Problem to work on - Convert the rows from the line containing "Task: Expand the hamburger navigation menu" through the line containing "coord(1225,33)" into a JSON list of strings, one string per line, skipping blank lines.

(Stored items)

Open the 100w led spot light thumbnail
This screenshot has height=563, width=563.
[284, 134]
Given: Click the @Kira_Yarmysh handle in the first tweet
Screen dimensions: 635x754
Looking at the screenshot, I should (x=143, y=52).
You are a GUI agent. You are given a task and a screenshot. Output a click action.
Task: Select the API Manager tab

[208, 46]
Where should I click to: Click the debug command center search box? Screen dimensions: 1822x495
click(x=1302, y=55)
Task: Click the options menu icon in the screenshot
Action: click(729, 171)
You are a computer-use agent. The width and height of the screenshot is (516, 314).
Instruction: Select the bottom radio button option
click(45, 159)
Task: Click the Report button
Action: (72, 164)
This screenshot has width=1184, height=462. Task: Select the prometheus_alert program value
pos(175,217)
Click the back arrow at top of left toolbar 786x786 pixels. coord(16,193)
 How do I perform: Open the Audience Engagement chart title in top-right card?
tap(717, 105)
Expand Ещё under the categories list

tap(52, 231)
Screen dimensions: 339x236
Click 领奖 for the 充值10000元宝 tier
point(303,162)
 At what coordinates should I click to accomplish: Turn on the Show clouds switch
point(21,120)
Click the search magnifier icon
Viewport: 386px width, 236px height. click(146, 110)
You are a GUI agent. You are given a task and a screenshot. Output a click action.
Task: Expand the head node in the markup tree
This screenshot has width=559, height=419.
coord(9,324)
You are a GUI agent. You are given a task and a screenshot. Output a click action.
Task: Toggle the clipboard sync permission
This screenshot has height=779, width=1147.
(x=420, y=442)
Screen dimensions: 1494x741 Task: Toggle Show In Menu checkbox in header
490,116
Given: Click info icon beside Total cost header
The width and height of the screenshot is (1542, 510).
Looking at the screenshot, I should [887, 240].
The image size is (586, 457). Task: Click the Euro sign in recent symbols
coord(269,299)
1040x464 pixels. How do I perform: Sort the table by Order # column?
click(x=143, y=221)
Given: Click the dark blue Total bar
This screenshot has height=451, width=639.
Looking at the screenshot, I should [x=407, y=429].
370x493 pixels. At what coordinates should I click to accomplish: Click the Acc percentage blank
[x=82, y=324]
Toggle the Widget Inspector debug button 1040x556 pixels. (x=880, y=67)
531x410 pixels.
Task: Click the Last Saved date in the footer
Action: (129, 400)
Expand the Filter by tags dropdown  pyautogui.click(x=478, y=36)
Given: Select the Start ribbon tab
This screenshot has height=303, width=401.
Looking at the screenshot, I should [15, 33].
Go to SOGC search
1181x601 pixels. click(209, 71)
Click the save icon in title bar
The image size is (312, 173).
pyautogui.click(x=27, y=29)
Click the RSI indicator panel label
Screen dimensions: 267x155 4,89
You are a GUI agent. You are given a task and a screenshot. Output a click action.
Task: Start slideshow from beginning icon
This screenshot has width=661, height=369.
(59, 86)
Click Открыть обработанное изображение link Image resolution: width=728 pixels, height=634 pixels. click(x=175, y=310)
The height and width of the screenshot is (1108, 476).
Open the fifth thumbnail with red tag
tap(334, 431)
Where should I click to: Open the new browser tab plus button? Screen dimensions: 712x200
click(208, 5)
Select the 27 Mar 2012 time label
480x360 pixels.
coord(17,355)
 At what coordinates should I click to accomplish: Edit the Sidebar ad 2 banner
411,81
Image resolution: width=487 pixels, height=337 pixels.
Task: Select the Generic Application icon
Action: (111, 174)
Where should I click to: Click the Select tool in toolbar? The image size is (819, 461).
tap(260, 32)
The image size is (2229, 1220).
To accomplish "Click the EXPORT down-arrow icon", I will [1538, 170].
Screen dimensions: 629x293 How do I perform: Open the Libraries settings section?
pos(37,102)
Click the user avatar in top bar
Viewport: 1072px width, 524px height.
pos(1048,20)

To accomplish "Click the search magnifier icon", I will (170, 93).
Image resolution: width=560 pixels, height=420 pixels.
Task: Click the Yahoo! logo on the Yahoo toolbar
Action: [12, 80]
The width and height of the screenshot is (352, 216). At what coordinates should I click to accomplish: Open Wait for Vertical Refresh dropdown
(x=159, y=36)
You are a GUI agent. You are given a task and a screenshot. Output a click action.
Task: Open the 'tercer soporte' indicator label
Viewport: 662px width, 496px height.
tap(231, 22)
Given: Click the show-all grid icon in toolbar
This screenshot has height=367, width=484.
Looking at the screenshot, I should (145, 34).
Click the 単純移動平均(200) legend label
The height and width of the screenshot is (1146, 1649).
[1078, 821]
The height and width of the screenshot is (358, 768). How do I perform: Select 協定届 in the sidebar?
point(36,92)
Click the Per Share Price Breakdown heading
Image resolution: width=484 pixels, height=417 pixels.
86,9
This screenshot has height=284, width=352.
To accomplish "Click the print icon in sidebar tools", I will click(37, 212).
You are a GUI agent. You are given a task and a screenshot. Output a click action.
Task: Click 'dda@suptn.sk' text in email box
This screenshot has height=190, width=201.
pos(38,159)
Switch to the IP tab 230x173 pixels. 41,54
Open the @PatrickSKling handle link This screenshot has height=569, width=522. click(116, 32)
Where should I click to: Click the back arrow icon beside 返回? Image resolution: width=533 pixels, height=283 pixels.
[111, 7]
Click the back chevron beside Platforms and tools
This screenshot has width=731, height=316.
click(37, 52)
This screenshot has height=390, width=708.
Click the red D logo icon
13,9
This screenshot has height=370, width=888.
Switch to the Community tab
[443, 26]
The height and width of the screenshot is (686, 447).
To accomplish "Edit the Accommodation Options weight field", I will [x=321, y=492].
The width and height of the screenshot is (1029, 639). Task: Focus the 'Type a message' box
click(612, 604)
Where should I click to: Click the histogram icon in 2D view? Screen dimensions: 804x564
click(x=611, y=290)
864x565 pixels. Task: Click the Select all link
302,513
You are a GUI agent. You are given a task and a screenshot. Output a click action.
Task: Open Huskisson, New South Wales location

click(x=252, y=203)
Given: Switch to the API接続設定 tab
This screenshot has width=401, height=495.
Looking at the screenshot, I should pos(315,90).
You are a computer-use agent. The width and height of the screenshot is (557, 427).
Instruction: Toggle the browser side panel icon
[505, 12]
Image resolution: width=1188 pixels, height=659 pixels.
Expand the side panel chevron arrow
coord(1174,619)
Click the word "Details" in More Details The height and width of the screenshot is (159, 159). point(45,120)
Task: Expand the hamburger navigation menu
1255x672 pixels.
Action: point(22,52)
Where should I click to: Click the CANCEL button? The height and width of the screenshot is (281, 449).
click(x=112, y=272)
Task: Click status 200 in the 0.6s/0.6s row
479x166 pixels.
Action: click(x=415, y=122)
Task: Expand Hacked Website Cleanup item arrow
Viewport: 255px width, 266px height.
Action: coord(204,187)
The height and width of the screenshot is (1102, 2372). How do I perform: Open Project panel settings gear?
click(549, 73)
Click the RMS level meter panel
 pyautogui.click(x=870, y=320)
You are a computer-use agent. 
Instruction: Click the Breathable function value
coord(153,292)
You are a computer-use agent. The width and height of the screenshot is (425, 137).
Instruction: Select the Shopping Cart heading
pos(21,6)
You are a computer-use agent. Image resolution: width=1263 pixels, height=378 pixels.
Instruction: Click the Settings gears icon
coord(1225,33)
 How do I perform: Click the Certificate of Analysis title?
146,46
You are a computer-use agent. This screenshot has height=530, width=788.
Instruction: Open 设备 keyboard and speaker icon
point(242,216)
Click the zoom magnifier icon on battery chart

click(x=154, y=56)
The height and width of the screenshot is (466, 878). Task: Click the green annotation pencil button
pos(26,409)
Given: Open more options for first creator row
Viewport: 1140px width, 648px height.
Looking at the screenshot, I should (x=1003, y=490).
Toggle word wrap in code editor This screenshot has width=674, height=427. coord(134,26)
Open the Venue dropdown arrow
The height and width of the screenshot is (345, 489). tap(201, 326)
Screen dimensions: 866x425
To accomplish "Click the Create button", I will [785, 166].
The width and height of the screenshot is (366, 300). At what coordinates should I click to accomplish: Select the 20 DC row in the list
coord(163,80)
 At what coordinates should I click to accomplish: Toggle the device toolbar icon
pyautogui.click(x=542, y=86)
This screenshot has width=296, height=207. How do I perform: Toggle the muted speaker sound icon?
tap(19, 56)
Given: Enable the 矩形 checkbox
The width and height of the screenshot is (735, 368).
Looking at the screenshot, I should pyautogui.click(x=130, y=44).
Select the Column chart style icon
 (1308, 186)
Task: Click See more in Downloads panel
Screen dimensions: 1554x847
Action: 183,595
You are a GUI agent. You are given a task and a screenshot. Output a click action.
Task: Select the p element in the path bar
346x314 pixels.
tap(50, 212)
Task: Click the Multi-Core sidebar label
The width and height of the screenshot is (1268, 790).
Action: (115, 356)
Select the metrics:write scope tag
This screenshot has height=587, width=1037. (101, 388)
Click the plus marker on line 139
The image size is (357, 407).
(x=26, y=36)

Response to the task -
[
  "Task: Expand the hamburger navigation menu",
  "1255x672 pixels.",
  "Action: point(22,52)",
  "Where should I click to: Click the CANCEL button? The height and width of the screenshot is (281, 449).",
  "click(x=112, y=272)",
  "Task: Click status 200 in the 0.6s/0.6s row",
  "479x166 pixels.",
  "Action: click(x=415, y=122)",
  "Task: Expand Hacked Website Cleanup item arrow",
  "Viewport: 255px width, 266px height.",
  "Action: coord(204,187)",
  "The height and width of the screenshot is (1102, 2372). How do I perform: Open Project panel settings gear?",
  "click(549, 73)",
  "Click the RMS level meter panel",
  " pyautogui.click(x=870, y=320)",
  "You are a computer-use agent. ",
  "Instruction: Click the Breathable function value",
  "coord(153,292)",
  "You are a computer-use agent. The width and height of the screenshot is (425, 137).",
  "Instruction: Select the Shopping Cart heading",
  "pos(21,6)",
  "You are a computer-use agent. Image resolution: width=1263 pixels, height=378 pixels.",
  "Instruction: Click the Settings gears icon",
  "coord(1225,33)"
]